Most helpful customer reviews

0 of 0 people found the following review helpful.
Five Stars
By Alice M. Elrod
great

11 of 11 people found the following review helpful.
More Stars Than there are in Heaven
By enubrius
If you're looking for a book that spills the dirt on some of the biggest names in Hollywood (when Hollywood WAS Hollywood), this ain't it! Bogdanovich, as he did with the great directors in "Who The Devil Made It?", has penned love-letters to some of tinsel town's greatest performers. As with the first volume, almost all of these pieces are told from the personal viewpoint of his inter-actions with each of the stars, a ploy that could become tedious in less capable hands. It is important to remember, however, that, before he was a director, and sometime actor, Bogdanovich was one of the best writers on the art of film, a talent he retains to this day. The pieces vary in length from less than 10 pages to an almost novella length essay on Jerry Lewis. The problem, if any, is that the short pieces often seem TOO short and the longer ones, especially the Lewis piece, could have stood a little trimming. But, all in all, these mash notes (you won't find many negative comments on any of his subjects) are beautifully written and speak of a time and place we shall never see again. If you love film, this is your next big read!
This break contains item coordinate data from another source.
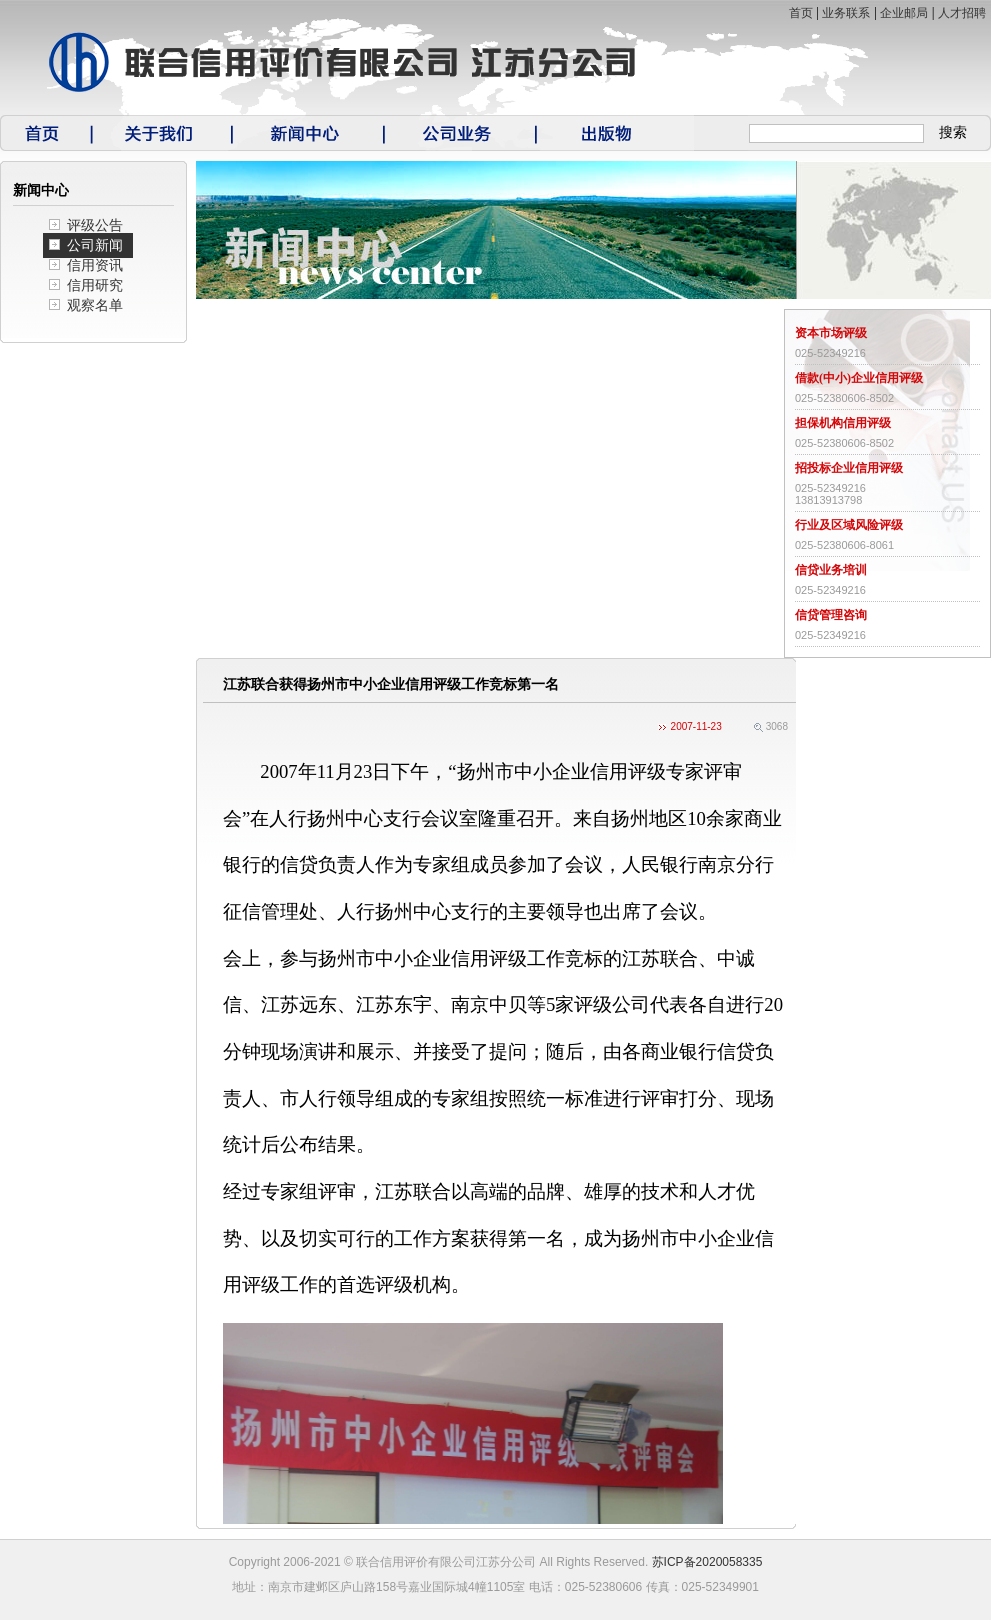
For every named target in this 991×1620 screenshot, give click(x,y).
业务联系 (846, 13)
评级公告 (95, 225)
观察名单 (95, 305)
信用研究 (95, 285)
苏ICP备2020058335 (707, 1562)
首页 (801, 13)
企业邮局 (904, 13)
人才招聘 (962, 13)
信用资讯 (95, 265)
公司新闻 (95, 245)
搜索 (953, 132)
8 of 8 people found the following review helpful.
Uneven, but a few good chapters
By Amazon Customer
Peter Bogdanovich, the director of such films as The Last Picture Show and The Cat's Meow, has compiled in this book a group of essays, each one about a specific actor, many, if not all, of them legendary (the actors, not the essays). The actors range from Stella Adler, the legendary acting coach, to River Phoenix, the tragic model for fatal drug overdoses.

Some of the chapters are less involving than others, and this can be attributed to Bogdanovich's limited relationships with some of the subjects in the book. However, some of the chapters are also incredibly gripping, as Bogdanovich paints personal portraits of those close to him throughout his years in film.

My personal favorite chapter was about the aforementioned Phoenix, who was a train wreck waiting to happen, but as Bogdanovich tells it, he was also an unbelievable talent and just a great guy to be around - that is, while he was still around.

The other actor that really captured my attention was John Cassevetes, who is probably more well-known as a pioneering director and producer of independent films. Bogdo (as Cassevetes referred to him) is able to explain some of Cassevetes's genius and cavalier attitude towards filmmaking, which was basically "I'm making this film the way I want - you're either in or out." You just have to respect that.

Overall, the book is uneven, and it almost has to be, with such a wide array of Peter-profiled personalities. This gets a recommendation for those interested in classic Hollywood film lore and the "real" lives of screen legends.